I recently moved my web application onto the server with the href tag giving me hard times. Locally my files are placed in the root folder. But on the server it's placed in another folder. When I call the href tag from one page to go to another it gives an error saying the page is not found which seem to be correct.

I tried <a><\a>, and also <a><\a>.

Both ways work fine locally on my machine but not on the server.

Why is this happening and is there a work around? I thought of replacing my html code with jquery to open other pages.

Any advise will do please.

Regards
Posted
Updated 29-Jun-12 11:04am
v2
Comments
R. Giskard Reventlov 29-Jun-12 17:05pm    
Quite a confused question.

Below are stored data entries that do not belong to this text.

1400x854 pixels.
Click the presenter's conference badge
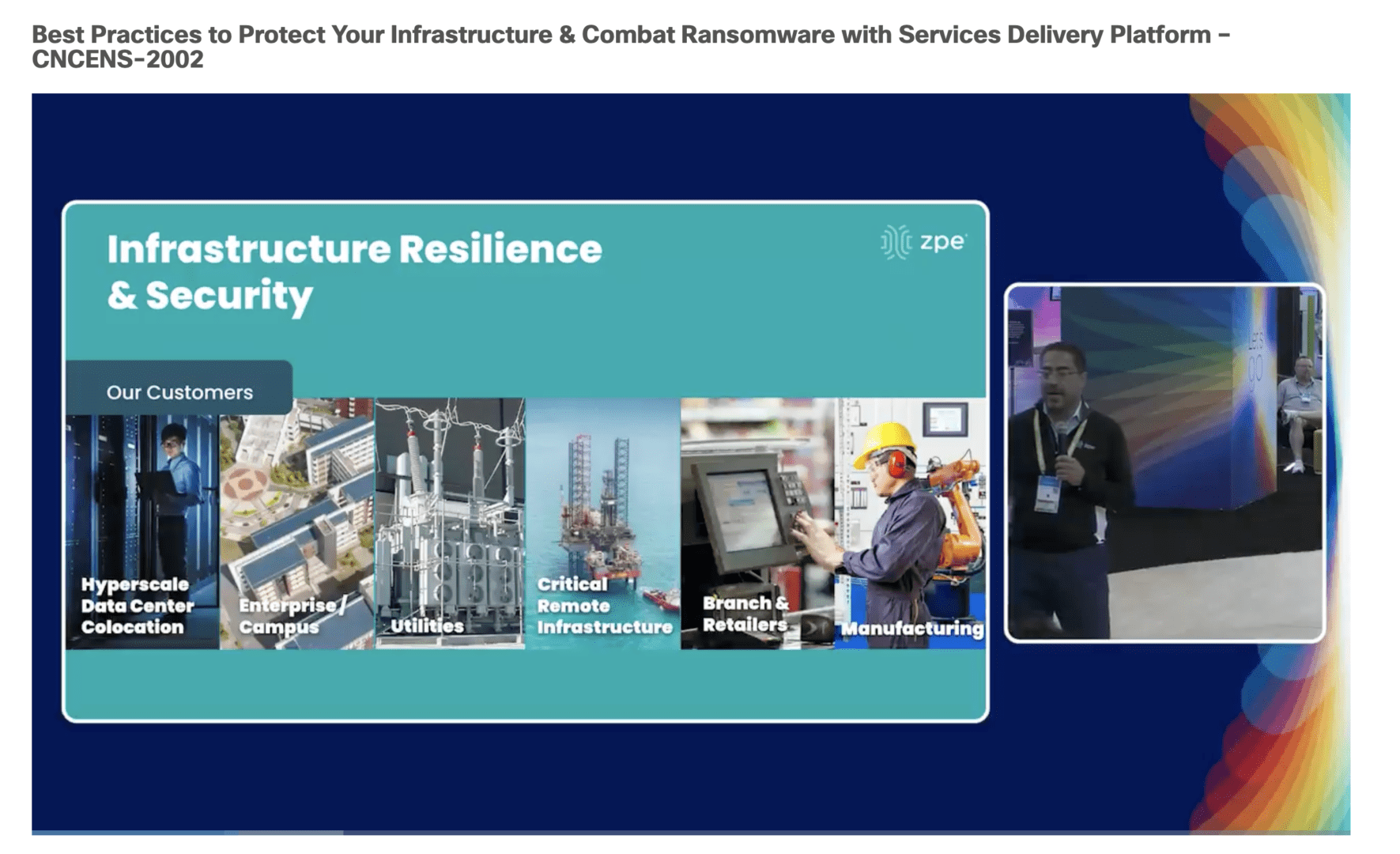[x=1047, y=492]
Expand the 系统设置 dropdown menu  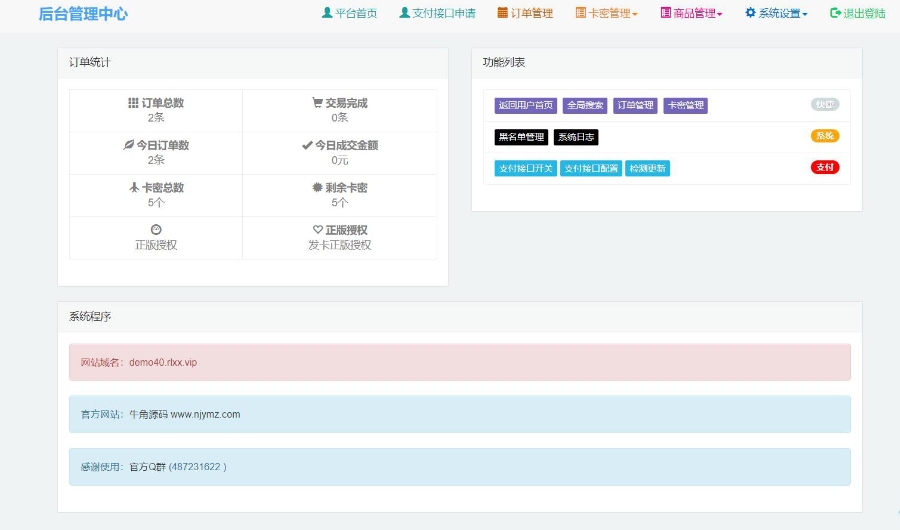point(776,14)
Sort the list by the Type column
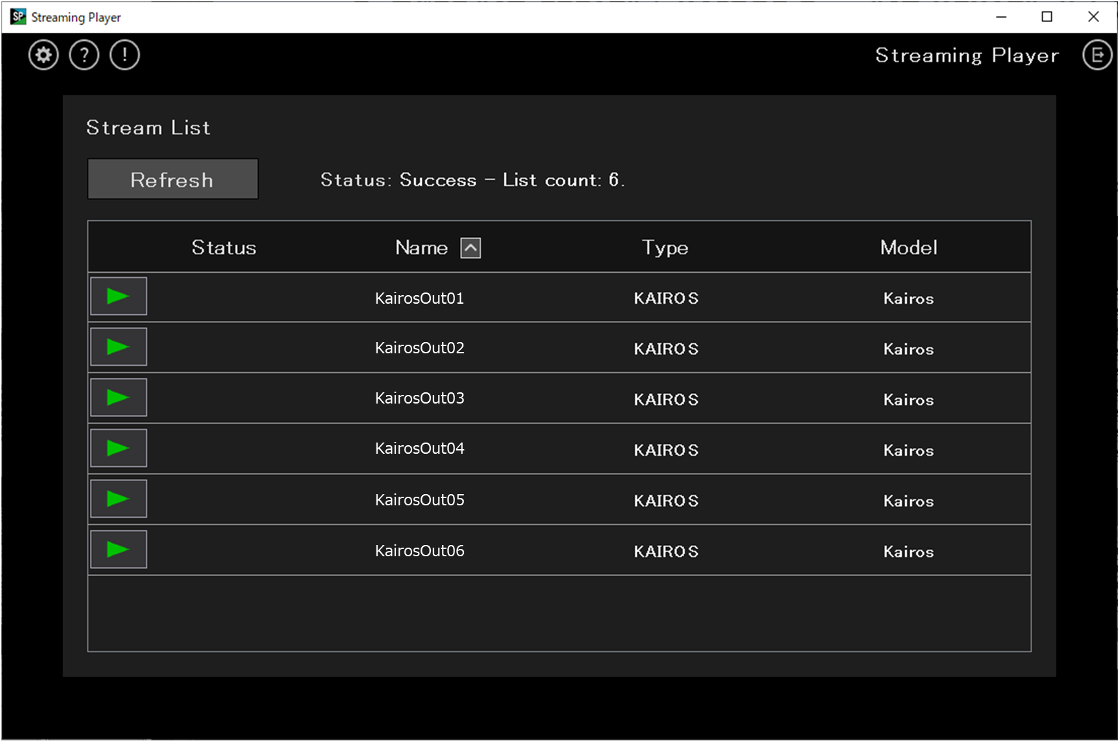Screen dimensions: 1118x741 pyautogui.click(x=664, y=247)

Be very specific and display the code where it is going wrong.

1 solution

There is no href tag. href is an attribute of the a tag. a is for anchor.
Tags are closed with a / not a \ so
<a href="example.com">Example</a>
is valid.

Your problem is that you're linking to your files incorrectly.

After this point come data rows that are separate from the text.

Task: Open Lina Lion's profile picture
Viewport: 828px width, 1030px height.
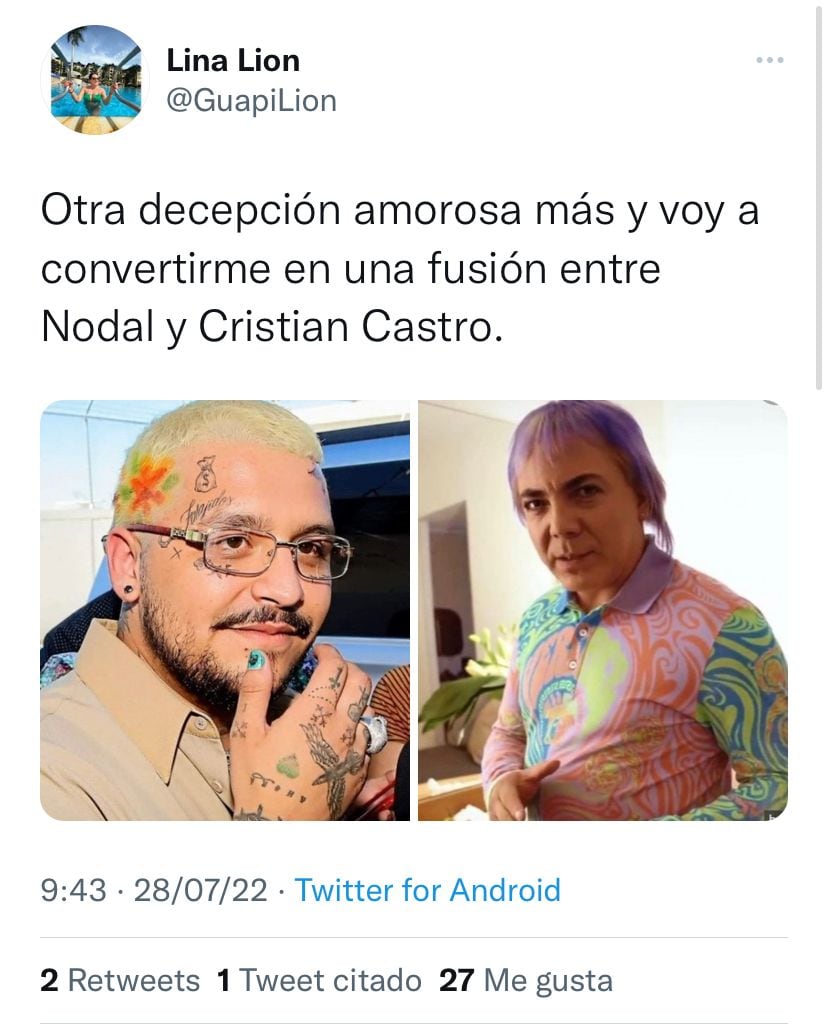Action: click(95, 80)
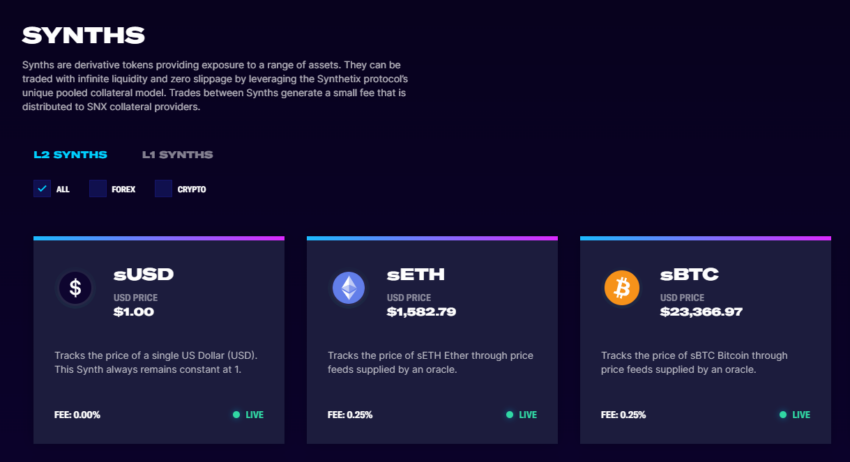Click the green LIVE dot on sUSD card

(x=236, y=415)
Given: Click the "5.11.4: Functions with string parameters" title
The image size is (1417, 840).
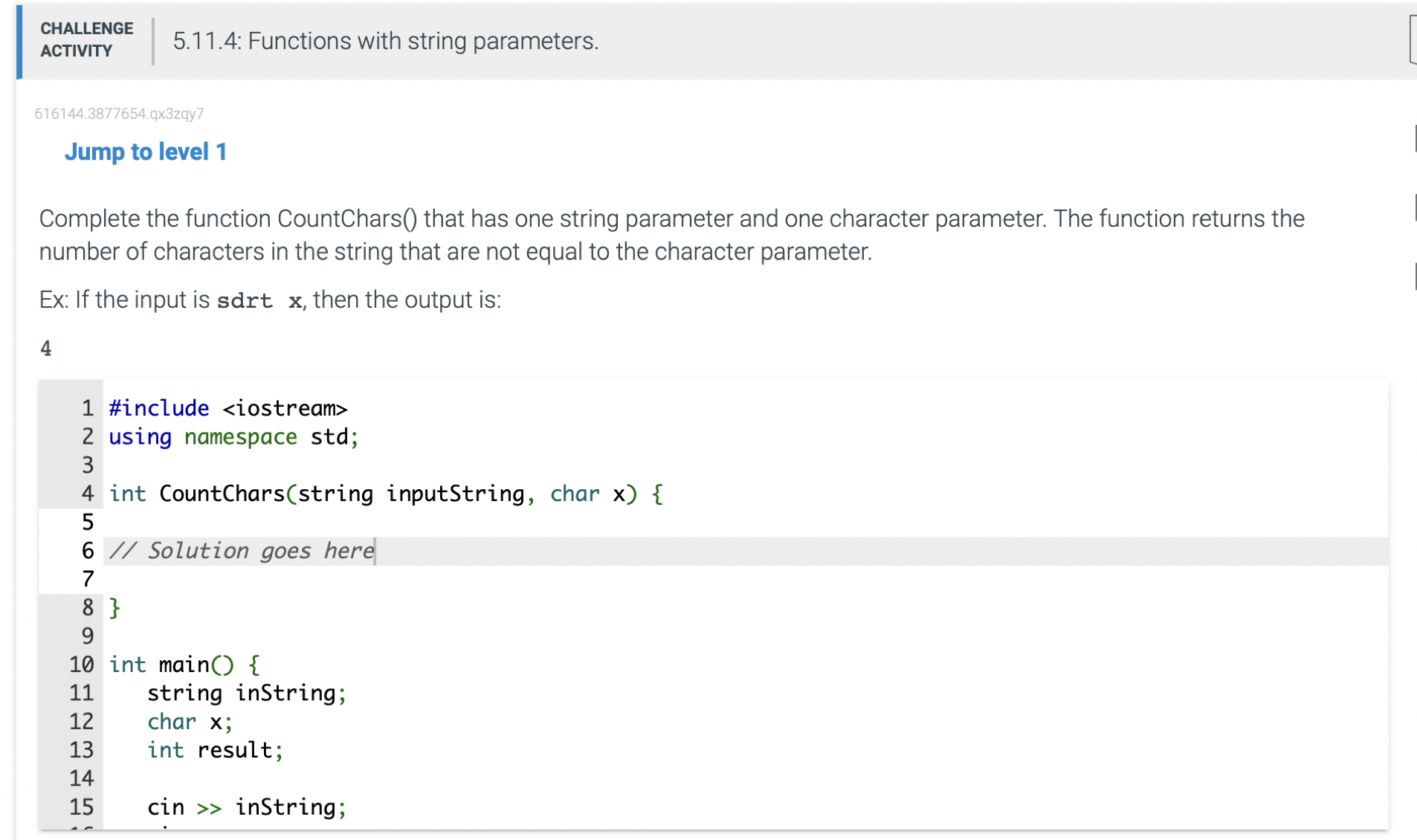Looking at the screenshot, I should (385, 41).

Throughout your solution you need to consistently link to locations in your own directoy structure. If you're never going to move your project you can always set the href attribute to
HTML
<a href="/myproject/mypage.html">Example</a>

You have to realize here that the / in the beginning of the path means the browser will look to the root of the website. So no matter what page you're on, for example.com/this/is/my/app/index.html any link on this page that specifies
HTML
<a href="/myproject/mypage.html">Example</a>
will always point to example.com/myproject/mypage.html

You specify the current directory like so
HTML
<a href="myproject/mypage.html">Example</a>
this will point to example.com/this/is/my/app/myproject/mypage.html when the user is on example.com/this/is/my/app/index.html

So links starting with / are absolute and they link to the root of the current site if you omit the beginning / your link is relative to the current path.

You can also specify
HTML
<a href="./myproject/mypage.html">Example</a>
to point to the current directory.

Additionally you can specify
HTML
<a href="../myproject/mypage.html">Example</a>
this will move you up one directory. So the link above on the page example.com/directory/index.html will point to example.com/myproject/mypage.html.

Keep in mind that you can combine ../ with one or more ../ to move up more than one directory.

This
HTML
<a href="../../myproject/mypage.html">Example</a>
is totally valid and will move you up two directories.

I want to take this a little further. When you see an address example.com/article.html?id=101 this is passing a GET variable named id with the value 101 to article.html residing on the root directory of the webserver. You can use GET vars on a directory index. A directory index is a default file that's served by the server when no file is specified. So example.com when requested the server will load the default file generally index or default .php or .htm or .aspx or whatever. So the link example.com?id=101 passes a GET variable with the name id and value 101 to the directory index of example.com.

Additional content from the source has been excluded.